* _Direction_
Gather every line of the listing below that contains the word "tweet", and copy each of those lines in full.

* _Supplied material_
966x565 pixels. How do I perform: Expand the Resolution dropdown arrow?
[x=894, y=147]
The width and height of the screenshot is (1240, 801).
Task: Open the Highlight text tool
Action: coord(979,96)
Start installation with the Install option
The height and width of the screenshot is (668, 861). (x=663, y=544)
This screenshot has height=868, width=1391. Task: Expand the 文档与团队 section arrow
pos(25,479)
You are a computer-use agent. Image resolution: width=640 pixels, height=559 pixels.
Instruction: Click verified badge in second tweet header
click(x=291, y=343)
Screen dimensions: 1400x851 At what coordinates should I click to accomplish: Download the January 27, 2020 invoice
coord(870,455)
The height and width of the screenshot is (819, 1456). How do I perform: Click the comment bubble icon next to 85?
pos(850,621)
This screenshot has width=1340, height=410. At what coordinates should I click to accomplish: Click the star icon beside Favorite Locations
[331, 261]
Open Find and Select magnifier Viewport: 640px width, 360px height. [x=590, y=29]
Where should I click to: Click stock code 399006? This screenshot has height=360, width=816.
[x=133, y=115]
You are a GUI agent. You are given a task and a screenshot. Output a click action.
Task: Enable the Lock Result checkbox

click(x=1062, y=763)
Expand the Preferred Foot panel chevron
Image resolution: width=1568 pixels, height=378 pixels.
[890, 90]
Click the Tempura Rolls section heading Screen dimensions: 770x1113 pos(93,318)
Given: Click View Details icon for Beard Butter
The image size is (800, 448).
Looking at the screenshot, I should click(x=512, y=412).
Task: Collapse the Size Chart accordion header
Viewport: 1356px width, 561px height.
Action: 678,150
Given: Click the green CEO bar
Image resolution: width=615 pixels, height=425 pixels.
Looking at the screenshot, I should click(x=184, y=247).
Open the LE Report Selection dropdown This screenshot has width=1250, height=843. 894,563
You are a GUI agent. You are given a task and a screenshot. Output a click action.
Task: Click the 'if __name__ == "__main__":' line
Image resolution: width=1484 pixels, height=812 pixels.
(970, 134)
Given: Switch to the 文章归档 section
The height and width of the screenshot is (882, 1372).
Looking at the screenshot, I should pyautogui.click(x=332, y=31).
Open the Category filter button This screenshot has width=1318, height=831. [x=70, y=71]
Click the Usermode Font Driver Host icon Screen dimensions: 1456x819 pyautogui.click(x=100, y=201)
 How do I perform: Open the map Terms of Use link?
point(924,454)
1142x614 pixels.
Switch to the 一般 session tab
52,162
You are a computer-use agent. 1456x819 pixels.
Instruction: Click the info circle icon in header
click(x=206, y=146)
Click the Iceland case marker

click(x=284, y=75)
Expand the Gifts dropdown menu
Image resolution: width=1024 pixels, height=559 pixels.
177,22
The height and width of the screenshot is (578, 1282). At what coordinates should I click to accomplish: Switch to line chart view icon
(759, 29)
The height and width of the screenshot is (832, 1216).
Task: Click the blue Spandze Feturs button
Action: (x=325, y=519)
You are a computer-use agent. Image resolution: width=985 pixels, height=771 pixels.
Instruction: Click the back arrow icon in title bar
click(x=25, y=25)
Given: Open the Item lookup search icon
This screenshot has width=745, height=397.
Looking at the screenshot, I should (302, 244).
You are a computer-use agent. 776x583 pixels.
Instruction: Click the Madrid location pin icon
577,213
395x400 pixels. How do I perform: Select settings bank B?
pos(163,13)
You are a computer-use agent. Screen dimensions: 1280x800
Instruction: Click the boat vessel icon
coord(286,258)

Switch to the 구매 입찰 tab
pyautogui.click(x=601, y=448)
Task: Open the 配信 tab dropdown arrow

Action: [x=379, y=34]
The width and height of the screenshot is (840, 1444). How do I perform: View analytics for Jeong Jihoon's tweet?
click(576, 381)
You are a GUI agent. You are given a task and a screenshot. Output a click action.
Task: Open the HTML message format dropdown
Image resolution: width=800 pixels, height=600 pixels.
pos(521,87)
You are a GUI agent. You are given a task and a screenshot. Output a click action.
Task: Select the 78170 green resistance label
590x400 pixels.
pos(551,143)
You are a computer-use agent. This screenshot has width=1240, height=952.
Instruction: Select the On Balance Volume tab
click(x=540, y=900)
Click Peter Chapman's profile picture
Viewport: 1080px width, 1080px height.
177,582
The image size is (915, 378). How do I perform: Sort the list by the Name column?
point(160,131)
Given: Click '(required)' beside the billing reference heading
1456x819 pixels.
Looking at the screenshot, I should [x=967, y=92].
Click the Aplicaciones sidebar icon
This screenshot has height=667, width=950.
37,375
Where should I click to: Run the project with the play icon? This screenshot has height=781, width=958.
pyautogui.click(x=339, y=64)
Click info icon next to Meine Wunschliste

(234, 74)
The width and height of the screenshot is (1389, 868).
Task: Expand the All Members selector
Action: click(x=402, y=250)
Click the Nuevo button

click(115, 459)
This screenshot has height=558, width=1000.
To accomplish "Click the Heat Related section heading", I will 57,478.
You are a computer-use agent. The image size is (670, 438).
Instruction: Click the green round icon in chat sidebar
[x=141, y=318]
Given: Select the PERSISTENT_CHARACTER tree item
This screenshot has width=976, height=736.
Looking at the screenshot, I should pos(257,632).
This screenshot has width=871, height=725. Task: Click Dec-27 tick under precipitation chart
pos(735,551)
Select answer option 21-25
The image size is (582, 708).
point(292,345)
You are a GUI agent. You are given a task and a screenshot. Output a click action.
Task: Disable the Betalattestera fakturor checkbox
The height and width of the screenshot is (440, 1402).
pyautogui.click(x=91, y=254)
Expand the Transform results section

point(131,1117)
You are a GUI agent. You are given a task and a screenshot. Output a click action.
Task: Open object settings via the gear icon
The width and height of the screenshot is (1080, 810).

* _Task result_
Instruction: Click verified badge in second tweet header
The width and height of the screenshot is (840, 1444). How do I perform: View analytics for Jeong Jihoon's tweet?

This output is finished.